Last month, hundreds of solar workers descended upon Washington, D.C., for a hearing at the U.S. International Trade Commission (ITC) as a show of force against Suniva and SolarWorld’s Section 201 petition. Since the petition was submitted in April, we at the Solar Energy Industries Association (SEIA) have heard nearly universal opposition from solar companies large and small and across all sectors of the U.S. supply chain.

Abigail Ross Hopper
If the remedies sought by Suniva are implemented, it would double panel prices, halt many gigawatts of U.S. solar installations and cost 88,000 Americans their jobs. The workers who showed up from Massachusetts and Minnesota and North Carolina and California and Pennsylvania and New Jersey, among others, did so because they recognize that well-paying American jobs are at stake – theirs.
We demonstrated at the August 15 injury hearing that the bankrupt companies’ failures were the result of their own poor management decisions. And now the ITC is due to decide Sept. 22 whether solar equipment from other countries is a “substantial cause” of serious injury to these companies. It is not.
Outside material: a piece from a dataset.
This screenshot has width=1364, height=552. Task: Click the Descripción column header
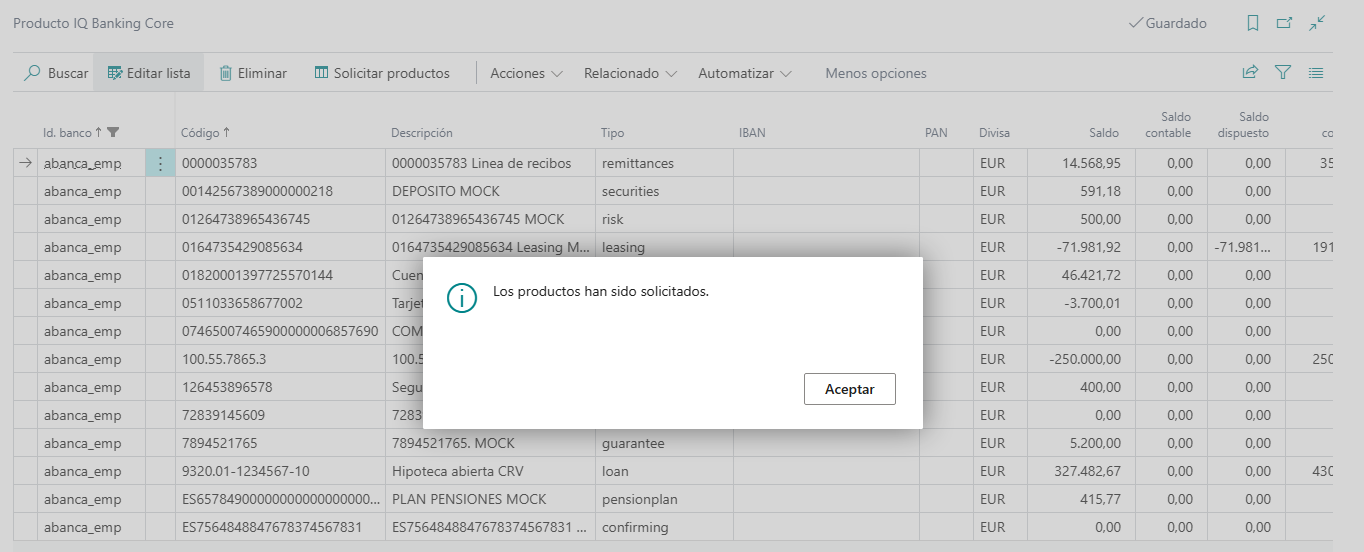coord(421,132)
The broader industry is unified in opposition, and if the case moves forward to a remedy stage, we all must be ready to make a strong argument that these two companies and their hedge fund investors should not be paid to cover their bad bets. While the ITC will have an additional two months to recommend a remedy if injury is determined, the decision ultimately would lie with the president. As an industry, we have engaged with leaders in the Trump administration, and we will continue to make them aware of the terrible effects of this petition if the case moves forward.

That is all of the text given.